__WORK ORDER__
Retype the passage below on the cost of reducing VOC emissions word for word, starting at the words "In 1989, SCAQMD" and stopping after "cost $1,600 per ton.".

In 1989, SCAQMD identified 120 options for the first stage of its multistage plan to make the city of Los Angeles meet national air quality standards. The average cost-effectiveness of 68 measures proposed was $12,250 per ton of VOCs reduced. Again, lowering fuel volatility was one of the lowest-cost strategies at $4,800 per ton of VOC emissions reduced. (Since California already has a lower fuel volatility limit than the rest of the country, further reductions would presumably be more costly there than in the rest of the United States.) The costs of other measures ranged from $0 for changes in aerospace operations to $467,000 for controls on marine vessel operations. Lowering motor vehicle VOC emissions standards was found to cost $1,600 per ton.

Although RFF estimates show methanol vehicles to be a costly strategy for reducing VOC emissions, might a more optimistic case be made for their cost-effectiveness? The RFF study estimated that the cost per ton of emissions reduced could be as low as $13,000 for M85 vehicles in the year 2000. But reaching this lower number required making two very optimistic assumptions: that M85 vehicles currently in use would achieve the emissions reductions assumed for the best of the prototype methanol vehicles, and that methanol would be produced in plants that are much larger than the largest plants currently in operation.

__INFORMATION__
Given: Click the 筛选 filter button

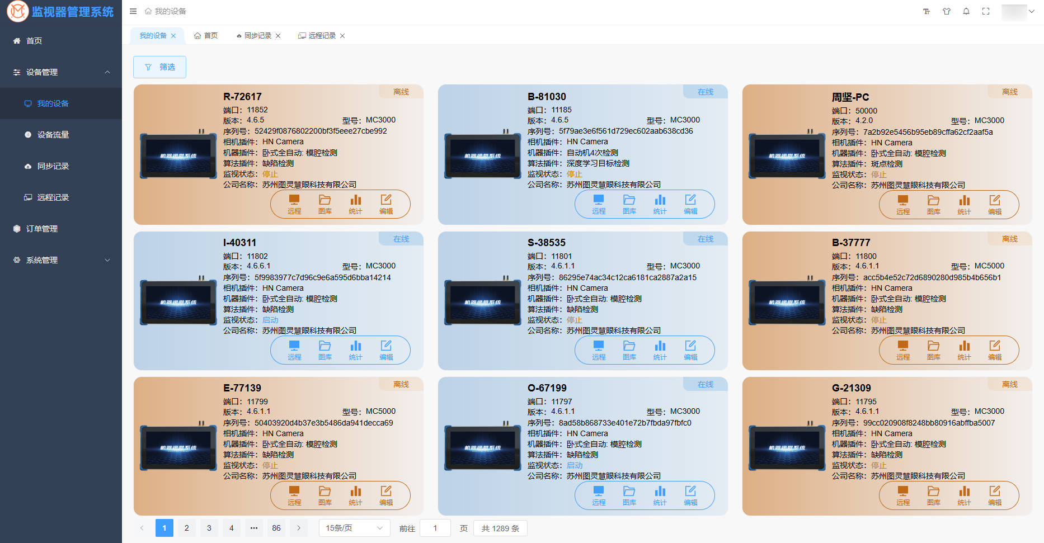Looking at the screenshot, I should click(x=159, y=67).
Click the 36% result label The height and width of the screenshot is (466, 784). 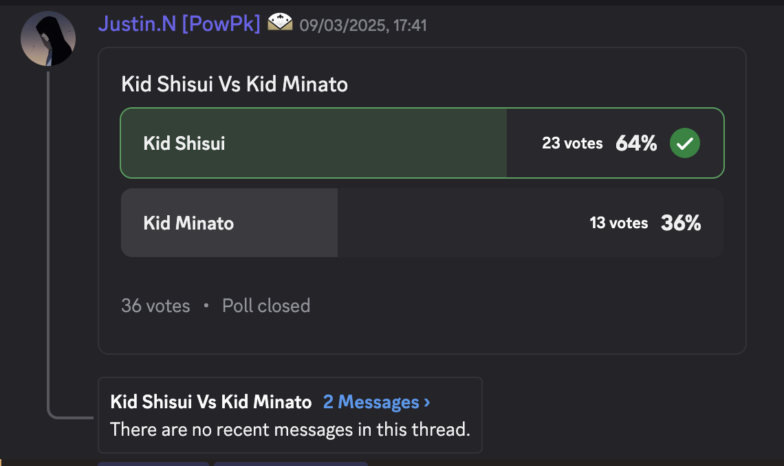click(x=681, y=223)
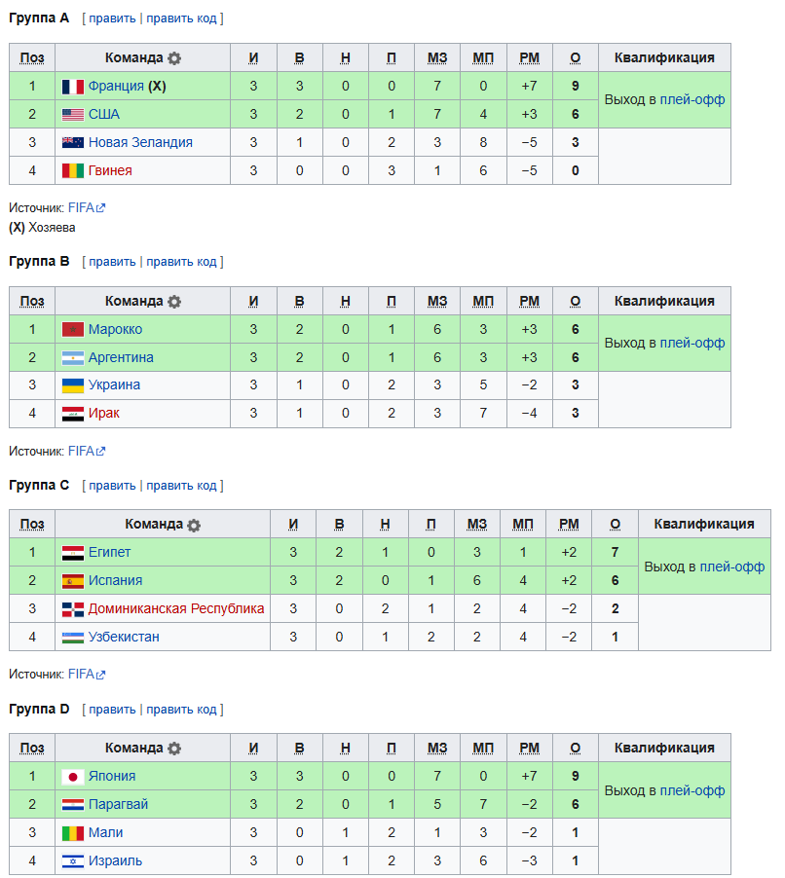Click the РМ column header in Group A
Viewport: 785px width, 878px height.
[530, 58]
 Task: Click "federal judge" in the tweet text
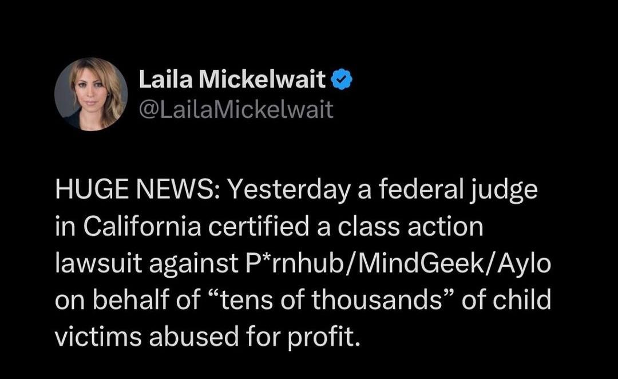pyautogui.click(x=458, y=190)
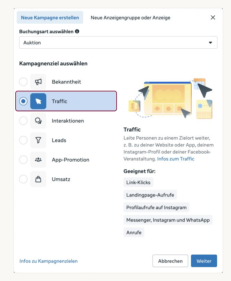
Task: Click the Weiter button
Action: point(204,261)
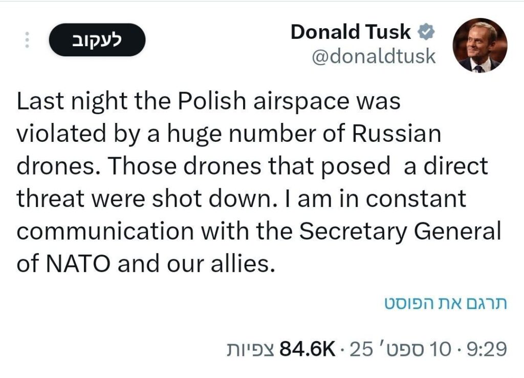
Task: Click the 9:29 post timestamp
Action: pyautogui.click(x=486, y=350)
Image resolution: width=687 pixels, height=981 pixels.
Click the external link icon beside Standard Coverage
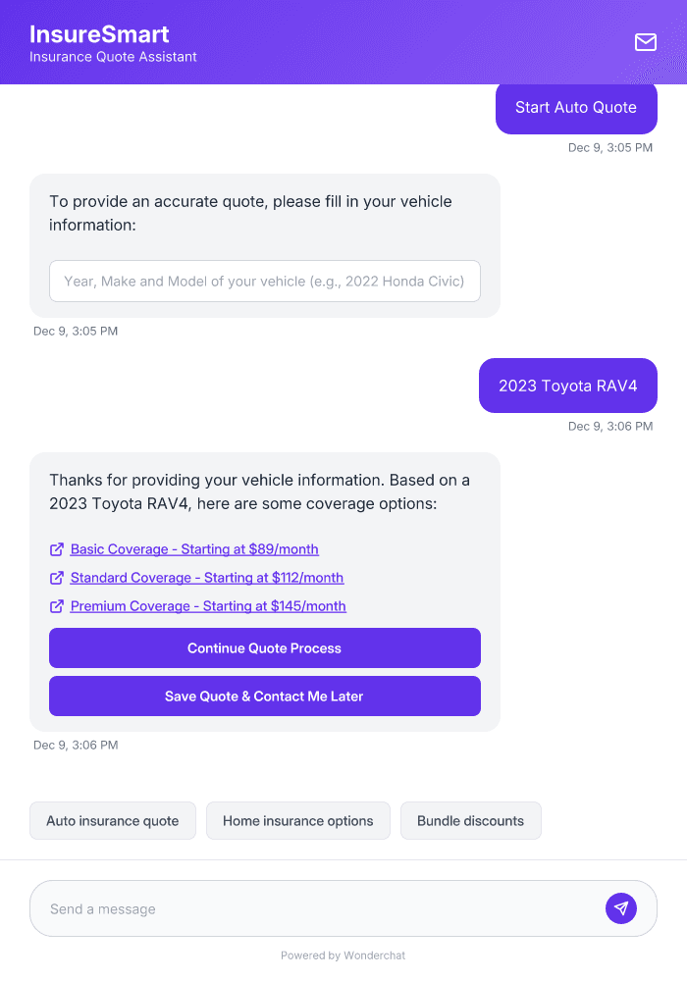(x=57, y=578)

__EXERCISE RESPONSE__
In 1989, SCAQMD identified 120 options for the first stage of its multistage plan to make the city of Los Angeles meet national air quality standards. The average cost-effectiveness of 68 measures proposed was $12,250 per ton of VOCs reduced. Again, lowering fuel volatility was one of the lowest-cost strategies at $4,800 per ton of VOC emissions reduced. (Since California already has a lower fuel volatility limit than the rest of the country, further reductions would presumably be more costly there than in the rest of the United States.) The costs of other measures ranged from $0 for changes in aerospace operations to $467,000 for controls on marine vessel operations. Lowering motor vehicle VOC emissions standards was found to cost $1,600 per ton.